Touster, O. (1975). Metabolism and physiological effects of polyols (alditols). In: Physiological effects of food carbohydrates. 229-239. American Chemical Society, Washington, D.C., USA


Justification for selection of skin irritation / corrosion endpoint:
Hazard assessment is conducted by means of read-across from structural analogues and human data available for the target substance. All available studies are adequate and reliable based on the identified similarities in structure and intrinsic properties between source and target substances and overall quality assessment (refer to the endpoint discussion for further details).

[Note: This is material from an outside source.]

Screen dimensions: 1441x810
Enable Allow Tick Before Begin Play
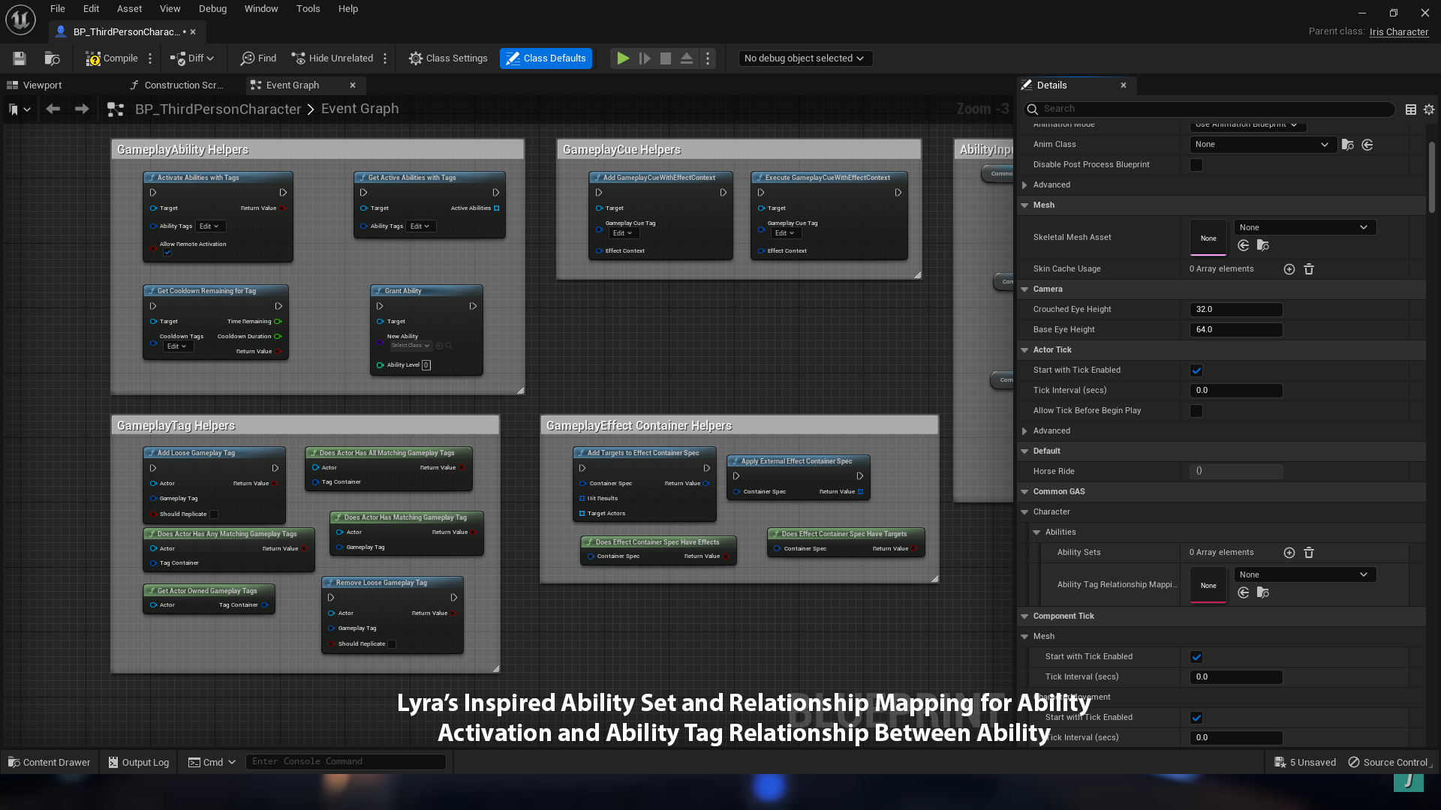(x=1196, y=411)
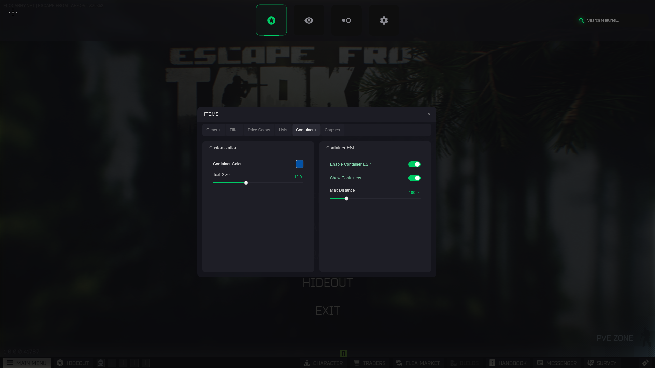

Justification for selection of eye irritation endpoint:
Hazard assessment is conducted by means of read-across from structural analogues. All available studies are adequate and reliable based on the identified similarities in structure and intrinsic properties between source and target substances and overall quality assessment (refer to the endpoint discussion for further details).

Justification for classification or non-classification

Based on read-across, the available data on skin and eye irritation do not meet the classification criteria according to Regulation (EC) 1272/2008 or Directive 67/548/EEC, and are therefore conclusive but not sufficient for classification.